== EXTRAIT DU TEXTE ==
▽
Augst n’a pas l’apanage des fêtes antiques. A Augusta Treverorum, capitale de l’Empire Romain sous Constantin, se sont déroulés cet été les huitièmes Antikenfestspiele. En plus des habituelles agapes romaines et ventes d’objets artisanaux ont eu lieu dans l’amphithéâtre d’ambitieux spectacles musicaux. En juin, Quo Vadis, comédie musicale contemporaine inspirée du roman de Sienkiewicz, a été suivie, en juillet, de l’opéra Attila, de Giuseppe Verdi. Les jeux se sont clos sur un concert intitulé « Dieux, héros et hordes sauvages », incluant des oeuvres de Beethoven, Liszt et Wagner. Si ce programme vous a alléché, vous pourrez consulter le site www.antikenfestspiele.de qui dévoile le nouveau choix de concerts pour l’été 2006.
Même hors saison, les attraits de Trèves sont multiples, entre les visites des monuments antiques et des musées, les balades en bateau sur la Moselle, agrémentées par la lecture de la Mosella d’Ausone (disponible dans toutes les librairies de la ville), histoire de voir le « raisin gonfler dans les ondes cristallines » (vitreis vindemia turget in undis) et, pourquoi pas, une dégustation de ce fameux vin de la Moselle que nous devons aux Romains.
Une bonne adresse pour cela: Zum Domstein, restaurant situé en plein coeur de Trèves, à deux pas de la cathédrale. Et, surprise, on y sert des plats inspirés d’Apicius ! Cette idée est née au début des années 70, lorsque le couple Gracher, gérant du restaurant, voulut agrandir sa cave. Les excavations se transformèrent en fouilles archéologiques lorsque les pelles rencontrèrent des restes de poterie et des ustensiles de cuisine romains. Il fut alors décidé que la nouvelle cave exposerait ces trouvailles et serait le cadre d’expériences culinaires à la romaine. Rosemarie Gracher prit la chose très au sérieux et adopta une démarche de chercheuse: elle voulut retrouver les exemplaires les plus anciens de la bible culinaire des Romains, le De Arte Coquinaria d’Apicius. Elle alla consulter les manuscrits du Vatican et de New York, puis trouva à sa grande joie l’un des deux exemplaires encore existants de la première impression du livre, datant de 1498. Latiniste émérite, elle réalisa sa propre traduction, mais se heurta à certaines difficultés.
D’abord, il n’y a aucune indication de mesure; on a donc la liberté d’assaisonner plus ou moins lourdement, en s’adaptant aux palais modernes. En outre, on ne peut savoir si un plat doit être servi chaud ou froid, et bien sûr, rien n’est dit sur la durée de cuisson. Un problème que l’on rencontre également aujourd’hui est la rareté de certaines épices, dont quelques-unes ont carrément disparu de nos contrées. Rosemarie Gracher n’a pas ménagé son temps et ses efforts en voyageant fort loin pour reconstituer tout l’étal d’Apicius. C’est auprès de Bédouins de Tunisie qu’elle a même trouvé la dernière épice qui lui manquait: le sylphion.
△
== TÂCHES ET EXERCICES ==
1 – Relevez tous les compositeurs nommés dans l'extrait sur Trèves.
2 – Poursuivez la rédaction de l'extrait sur Trèves à la suite de sa dernière phrase.
Les lignes du jeu de données n'ont aucun lien avec l'extrait sur Trèves.

== JEU DE DONNÉES ==
▽
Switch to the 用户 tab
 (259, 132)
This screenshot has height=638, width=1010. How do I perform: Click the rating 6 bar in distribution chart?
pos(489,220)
△
== RÉPONSES DANS L'ORDRE ==
1 – Giuseppe Verdi, Beethoven, Liszt, Wagner

2 –
Et, entreprise courageuse entre toutes, elle décida de réaliser elle-même son garum, assaisonnement favori des Romains, dont il vaut mieux ignorer la composition pour ne pas être écoeuré. Exposant des sardines saupoudrées de sel marin au faible soleil de Trèves, elle attendit patiemment que la saumure, base du garum, s’en écoule lentement. Le reste de la recette demeure un secret de fabrication.
Les plats proposés par le restaurant ont donc pratiquement le même goût que ceux que l’on mangeait à l’époque de Tibère. On pardonnera quelques légers anachronismes, comme la rondelle de citron sur le bord de l’assiette, « pour la décoration » nous dit la serveuse. Vingt plats sont à la carte, regroupés en trois menus, de prix et de taille différents. Le menu de base est tout à fait abordable.
Il commence par un gobelet de mulsum, vin aromatisé au miel et à l’anis, qui s’assortit parfaitement au mustea, petit pain de Caton, au moût, à l’anis et au cumin, et auquel ne manque pas la petite feuille de laurier. Les gustationes, sorte d’entrée, sont composées de légumes et de savoureuses saucisses aux herbes, les lucaniae. Suit le plat principal, ou mensa prima. Les plus demandés sont le cervus assus et l’agnus tarpeianus. Le dessert, mensa secunda, est une patina de piris, sorte d’omelette aux poires, généreusement poivrée.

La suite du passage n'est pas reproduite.